Extracted data entries:
□ □ □ □
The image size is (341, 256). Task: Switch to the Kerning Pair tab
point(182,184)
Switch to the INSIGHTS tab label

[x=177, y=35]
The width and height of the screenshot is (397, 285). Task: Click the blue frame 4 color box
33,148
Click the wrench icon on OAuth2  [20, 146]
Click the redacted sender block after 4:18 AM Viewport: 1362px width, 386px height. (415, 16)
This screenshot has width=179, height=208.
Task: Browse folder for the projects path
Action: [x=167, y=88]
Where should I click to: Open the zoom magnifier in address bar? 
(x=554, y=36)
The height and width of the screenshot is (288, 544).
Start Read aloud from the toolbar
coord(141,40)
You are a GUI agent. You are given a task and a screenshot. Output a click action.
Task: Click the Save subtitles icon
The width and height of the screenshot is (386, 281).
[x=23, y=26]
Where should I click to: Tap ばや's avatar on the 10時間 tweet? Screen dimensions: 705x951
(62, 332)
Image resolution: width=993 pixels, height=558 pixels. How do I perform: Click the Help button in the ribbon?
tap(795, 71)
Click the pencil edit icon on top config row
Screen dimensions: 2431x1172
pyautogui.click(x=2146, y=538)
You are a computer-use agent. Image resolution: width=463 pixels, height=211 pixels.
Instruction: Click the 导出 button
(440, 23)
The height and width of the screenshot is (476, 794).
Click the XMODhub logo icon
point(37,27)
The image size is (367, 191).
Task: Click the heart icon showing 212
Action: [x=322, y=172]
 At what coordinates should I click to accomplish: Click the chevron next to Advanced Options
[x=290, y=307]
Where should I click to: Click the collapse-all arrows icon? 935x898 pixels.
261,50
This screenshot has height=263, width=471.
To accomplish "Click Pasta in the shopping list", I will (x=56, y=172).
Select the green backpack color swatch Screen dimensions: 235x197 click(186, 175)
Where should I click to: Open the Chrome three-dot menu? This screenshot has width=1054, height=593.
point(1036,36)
□ □ □ □
* **Required work**
Express every line of the items above as a JSON list of strings, one string per line, with blank lines left out.

* **Written response**
[
  "The image size is (341, 256). Task: Switch to the Kerning Pair tab",
  "point(182,184)",
  "Switch to the INSIGHTS tab label",
  "[x=177, y=35]",
  "The width and height of the screenshot is (397, 285). Task: Click the blue frame 4 color box",
  "33,148",
  "Click the wrench icon on OAuth2  [20, 146]",
  "Click the redacted sender block after 4:18 AM Viewport: 1362px width, 386px height. (415, 16)",
  "This screenshot has width=179, height=208.",
  "Task: Browse folder for the projects path",
  "Action: [x=167, y=88]",
  "Where should I click to: Open the zoom magnifier in address bar? ",
  "(x=554, y=36)",
  "The height and width of the screenshot is (288, 544).",
  "Start Read aloud from the toolbar",
  "coord(141,40)",
  "You are a GUI agent. You are given a task and a screenshot. Output a click action.",
  "Task: Click the Save subtitles icon",
  "The width and height of the screenshot is (386, 281).",
  "[x=23, y=26]",
  "Where should I click to: Tap ばや's avatar on the 10時間 tweet? Screen dimensions: 705x951",
  "(62, 332)",
  "Image resolution: width=993 pixels, height=558 pixels. How do I perform: Click the Help button in the ribbon?",
  "tap(795, 71)",
  "Click the pencil edit icon on top config row",
  "Screen dimensions: 2431x1172",
  "pyautogui.click(x=2146, y=538)",
  "You are a computer-use agent. Image resolution: width=463 pixels, height=211 pixels.",
  "Instruction: Click the 导出 button",
  "(440, 23)",
  "The height and width of the screenshot is (476, 794).",
  "Click the XMODhub logo icon",
  "point(37,27)",
  "The image size is (367, 191).",
  "Task: Click the heart icon showing 212",
  "Action: [x=322, y=172]",
  " At what coordinates should I click to accomplish: Click the chevron next to Advanced Options",
  "[x=290, y=307]",
  "Where should I click to: Click the collapse-all arrows icon? 935x898 pixels.",
  "261,50",
  "This screenshot has height=263, width=471.",
  "To accomplish \"Click Pasta in the shopping list\", I will (x=56, y=172).",
  "Select the green backpack color swatch Screen dimensions: 235x197 click(186, 175)",
  "Where should I click to: Open the Chrome three-dot menu? This screenshot has width=1054, height=593.",
  "point(1036,36)"
]